## Stored items:
========================
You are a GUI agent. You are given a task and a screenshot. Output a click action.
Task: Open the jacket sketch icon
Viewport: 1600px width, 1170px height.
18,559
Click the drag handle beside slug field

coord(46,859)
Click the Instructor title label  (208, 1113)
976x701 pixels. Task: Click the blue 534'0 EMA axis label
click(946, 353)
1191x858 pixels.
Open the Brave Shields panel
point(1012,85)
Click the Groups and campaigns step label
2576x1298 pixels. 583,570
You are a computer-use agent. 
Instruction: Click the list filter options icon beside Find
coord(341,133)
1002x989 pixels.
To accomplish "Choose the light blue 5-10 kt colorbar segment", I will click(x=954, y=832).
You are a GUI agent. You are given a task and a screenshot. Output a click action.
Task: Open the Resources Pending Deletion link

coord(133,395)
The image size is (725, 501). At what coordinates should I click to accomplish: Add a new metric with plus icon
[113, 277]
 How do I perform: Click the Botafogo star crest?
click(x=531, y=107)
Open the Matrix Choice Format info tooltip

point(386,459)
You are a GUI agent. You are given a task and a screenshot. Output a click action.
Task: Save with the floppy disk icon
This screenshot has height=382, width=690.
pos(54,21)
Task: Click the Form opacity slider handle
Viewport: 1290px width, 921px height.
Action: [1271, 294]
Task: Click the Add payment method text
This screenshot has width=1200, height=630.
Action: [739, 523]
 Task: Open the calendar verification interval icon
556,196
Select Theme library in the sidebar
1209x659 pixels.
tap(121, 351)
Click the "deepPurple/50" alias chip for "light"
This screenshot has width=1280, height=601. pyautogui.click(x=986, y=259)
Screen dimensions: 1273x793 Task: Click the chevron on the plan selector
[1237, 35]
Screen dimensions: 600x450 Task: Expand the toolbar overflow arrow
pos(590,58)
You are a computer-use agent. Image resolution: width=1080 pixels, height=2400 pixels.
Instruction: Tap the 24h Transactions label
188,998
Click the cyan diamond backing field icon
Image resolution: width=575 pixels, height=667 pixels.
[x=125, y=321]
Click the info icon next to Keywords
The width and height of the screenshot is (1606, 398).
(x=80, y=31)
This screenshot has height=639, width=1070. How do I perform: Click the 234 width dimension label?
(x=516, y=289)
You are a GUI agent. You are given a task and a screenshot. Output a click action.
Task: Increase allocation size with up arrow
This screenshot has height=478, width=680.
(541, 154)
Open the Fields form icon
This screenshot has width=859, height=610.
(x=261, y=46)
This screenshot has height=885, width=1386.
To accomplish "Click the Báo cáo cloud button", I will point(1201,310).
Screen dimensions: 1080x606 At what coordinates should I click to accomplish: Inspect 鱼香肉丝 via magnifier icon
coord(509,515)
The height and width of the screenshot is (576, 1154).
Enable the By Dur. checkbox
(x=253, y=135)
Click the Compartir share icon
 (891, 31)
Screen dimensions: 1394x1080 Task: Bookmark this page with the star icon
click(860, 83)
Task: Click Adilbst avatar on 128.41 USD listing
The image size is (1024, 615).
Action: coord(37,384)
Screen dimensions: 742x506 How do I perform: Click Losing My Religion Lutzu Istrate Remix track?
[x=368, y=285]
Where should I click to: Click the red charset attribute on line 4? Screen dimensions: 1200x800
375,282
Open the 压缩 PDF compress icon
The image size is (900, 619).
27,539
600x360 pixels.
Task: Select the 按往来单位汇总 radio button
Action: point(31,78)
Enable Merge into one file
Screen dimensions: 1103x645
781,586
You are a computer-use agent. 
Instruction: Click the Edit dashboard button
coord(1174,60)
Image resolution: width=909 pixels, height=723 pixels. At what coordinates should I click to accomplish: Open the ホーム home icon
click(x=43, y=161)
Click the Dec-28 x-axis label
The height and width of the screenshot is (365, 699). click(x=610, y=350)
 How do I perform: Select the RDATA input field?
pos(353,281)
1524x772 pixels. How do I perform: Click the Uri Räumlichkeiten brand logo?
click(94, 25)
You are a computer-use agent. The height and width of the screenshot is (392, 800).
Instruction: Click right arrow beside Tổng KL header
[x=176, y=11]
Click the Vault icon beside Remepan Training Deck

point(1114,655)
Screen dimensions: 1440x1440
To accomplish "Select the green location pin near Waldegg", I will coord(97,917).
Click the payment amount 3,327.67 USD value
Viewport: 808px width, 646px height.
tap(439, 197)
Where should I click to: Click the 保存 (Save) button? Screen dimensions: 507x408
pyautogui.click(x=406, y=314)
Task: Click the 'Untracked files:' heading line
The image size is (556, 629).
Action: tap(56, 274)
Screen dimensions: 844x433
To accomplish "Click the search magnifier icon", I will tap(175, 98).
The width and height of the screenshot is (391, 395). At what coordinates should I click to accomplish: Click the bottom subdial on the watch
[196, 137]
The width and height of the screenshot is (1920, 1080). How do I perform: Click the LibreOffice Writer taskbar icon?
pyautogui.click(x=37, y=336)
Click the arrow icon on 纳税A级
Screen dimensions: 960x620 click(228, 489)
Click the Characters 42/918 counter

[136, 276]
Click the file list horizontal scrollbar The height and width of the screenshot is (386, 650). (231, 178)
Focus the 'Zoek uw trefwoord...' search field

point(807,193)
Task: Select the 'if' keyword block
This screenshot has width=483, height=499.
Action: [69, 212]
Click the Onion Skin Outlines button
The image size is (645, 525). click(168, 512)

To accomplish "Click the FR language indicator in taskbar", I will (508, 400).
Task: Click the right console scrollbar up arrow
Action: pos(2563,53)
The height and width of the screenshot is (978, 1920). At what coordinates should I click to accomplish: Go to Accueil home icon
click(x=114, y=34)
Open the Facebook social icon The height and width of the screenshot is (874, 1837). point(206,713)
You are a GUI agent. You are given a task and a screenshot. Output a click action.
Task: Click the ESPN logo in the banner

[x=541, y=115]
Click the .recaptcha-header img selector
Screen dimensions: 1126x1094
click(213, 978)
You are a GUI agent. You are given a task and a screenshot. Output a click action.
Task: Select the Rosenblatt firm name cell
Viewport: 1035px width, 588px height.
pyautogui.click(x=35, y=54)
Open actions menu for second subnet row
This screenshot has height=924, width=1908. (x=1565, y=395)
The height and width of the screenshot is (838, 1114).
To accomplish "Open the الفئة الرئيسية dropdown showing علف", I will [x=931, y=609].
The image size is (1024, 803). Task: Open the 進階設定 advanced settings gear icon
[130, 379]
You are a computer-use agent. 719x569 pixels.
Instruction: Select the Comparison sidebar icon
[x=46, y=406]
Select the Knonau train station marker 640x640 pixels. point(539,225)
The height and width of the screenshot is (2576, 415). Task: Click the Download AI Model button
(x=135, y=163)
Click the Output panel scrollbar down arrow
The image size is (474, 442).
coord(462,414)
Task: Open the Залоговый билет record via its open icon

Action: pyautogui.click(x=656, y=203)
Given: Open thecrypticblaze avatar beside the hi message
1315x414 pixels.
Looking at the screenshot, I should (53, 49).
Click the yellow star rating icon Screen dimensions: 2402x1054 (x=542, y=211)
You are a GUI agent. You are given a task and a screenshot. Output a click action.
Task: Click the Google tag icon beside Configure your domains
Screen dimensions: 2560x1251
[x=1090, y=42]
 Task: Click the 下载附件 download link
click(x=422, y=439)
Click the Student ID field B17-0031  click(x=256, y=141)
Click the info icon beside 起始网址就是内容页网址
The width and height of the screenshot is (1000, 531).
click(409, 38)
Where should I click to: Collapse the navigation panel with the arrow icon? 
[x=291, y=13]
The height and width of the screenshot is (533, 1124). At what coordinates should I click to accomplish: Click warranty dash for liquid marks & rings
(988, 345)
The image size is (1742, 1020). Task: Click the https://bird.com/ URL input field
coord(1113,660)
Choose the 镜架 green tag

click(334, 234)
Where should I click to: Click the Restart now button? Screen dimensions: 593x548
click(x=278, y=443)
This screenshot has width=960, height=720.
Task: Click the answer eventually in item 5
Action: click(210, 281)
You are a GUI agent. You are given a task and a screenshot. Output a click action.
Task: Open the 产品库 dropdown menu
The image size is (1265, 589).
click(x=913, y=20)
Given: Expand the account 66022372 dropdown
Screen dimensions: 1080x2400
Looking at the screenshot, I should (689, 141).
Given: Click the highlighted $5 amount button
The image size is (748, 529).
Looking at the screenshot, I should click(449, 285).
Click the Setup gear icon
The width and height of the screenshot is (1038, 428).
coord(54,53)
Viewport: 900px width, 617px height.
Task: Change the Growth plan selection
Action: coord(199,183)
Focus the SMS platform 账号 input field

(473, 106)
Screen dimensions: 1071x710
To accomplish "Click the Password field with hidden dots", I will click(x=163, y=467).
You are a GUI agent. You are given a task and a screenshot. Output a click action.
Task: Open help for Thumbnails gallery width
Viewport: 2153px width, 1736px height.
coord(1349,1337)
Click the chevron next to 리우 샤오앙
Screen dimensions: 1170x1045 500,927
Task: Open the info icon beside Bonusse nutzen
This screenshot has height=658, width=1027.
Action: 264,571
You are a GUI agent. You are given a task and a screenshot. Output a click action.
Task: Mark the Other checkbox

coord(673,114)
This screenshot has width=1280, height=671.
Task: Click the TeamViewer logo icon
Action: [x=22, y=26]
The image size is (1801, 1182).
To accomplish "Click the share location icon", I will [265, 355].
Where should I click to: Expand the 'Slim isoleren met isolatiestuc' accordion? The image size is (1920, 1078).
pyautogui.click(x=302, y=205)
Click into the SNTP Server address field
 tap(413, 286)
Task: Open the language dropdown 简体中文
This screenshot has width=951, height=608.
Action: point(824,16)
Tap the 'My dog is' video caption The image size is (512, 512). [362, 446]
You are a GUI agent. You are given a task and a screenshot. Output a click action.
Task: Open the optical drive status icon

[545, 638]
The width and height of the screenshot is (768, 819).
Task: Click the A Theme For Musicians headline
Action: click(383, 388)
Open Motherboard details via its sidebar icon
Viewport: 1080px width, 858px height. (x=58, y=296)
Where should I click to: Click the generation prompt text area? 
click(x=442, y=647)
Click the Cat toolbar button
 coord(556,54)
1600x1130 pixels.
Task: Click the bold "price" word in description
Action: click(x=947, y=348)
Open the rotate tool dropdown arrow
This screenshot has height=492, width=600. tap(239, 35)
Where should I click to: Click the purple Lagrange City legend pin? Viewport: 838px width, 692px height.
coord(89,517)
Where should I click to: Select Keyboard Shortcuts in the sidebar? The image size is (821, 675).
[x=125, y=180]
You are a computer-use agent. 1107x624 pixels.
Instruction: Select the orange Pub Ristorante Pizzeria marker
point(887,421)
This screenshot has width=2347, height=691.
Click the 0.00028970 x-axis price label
========================
Every line from the one containing "Click the chevron next to 리우 샤오앙" through the last line above should be retyped exactly; no other lines are wanted.

## Written solution:
Click the chevron next to 리우 샤오앙
Screen dimensions: 1170x1045 500,927
Task: Open the info icon beside Bonusse nutzen
This screenshot has height=658, width=1027.
Action: 264,571
You are a GUI agent. You are given a task and a screenshot. Output a click action.
Task: Mark the Other checkbox

coord(673,114)
This screenshot has width=1280, height=671.
Task: Click the TeamViewer logo icon
Action: [x=22, y=26]
The image size is (1801, 1182).
To accomplish "Click the share location icon", I will [265, 355].
Where should I click to: Expand the 'Slim isoleren met isolatiestuc' accordion? The image size is (1920, 1078).
pyautogui.click(x=302, y=205)
Click into the SNTP Server address field
 tap(413, 286)
Task: Open the language dropdown 简体中文
This screenshot has width=951, height=608.
Action: point(824,16)
Tap the 'My dog is' video caption The image size is (512, 512). [362, 446]
You are a GUI agent. You are given a task and a screenshot. Output a click action.
Task: Open the optical drive status icon

[545, 638]
The width and height of the screenshot is (768, 819).
Task: Click the A Theme For Musicians headline
Action: click(383, 388)
Open Motherboard details via its sidebar icon
Viewport: 1080px width, 858px height. (x=58, y=296)
Where should I click to: Click the generation prompt text area? 
click(x=442, y=647)
Click the Cat toolbar button
 coord(556,54)
1600x1130 pixels.
Task: Click the bold "price" word in description
Action: click(x=947, y=348)
Open the rotate tool dropdown arrow
This screenshot has height=492, width=600. tap(239, 35)
Where should I click to: Click the purple Lagrange City legend pin? Viewport: 838px width, 692px height.
coord(89,517)
Where should I click to: Select Keyboard Shortcuts in the sidebar? The image size is (821, 675).
[x=125, y=180]
You are a computer-use agent. 1107x624 pixels.
Instruction: Select the orange Pub Ristorante Pizzeria marker
point(887,421)
This screenshot has width=2347, height=691.
Click the 0.00028970 x-axis price label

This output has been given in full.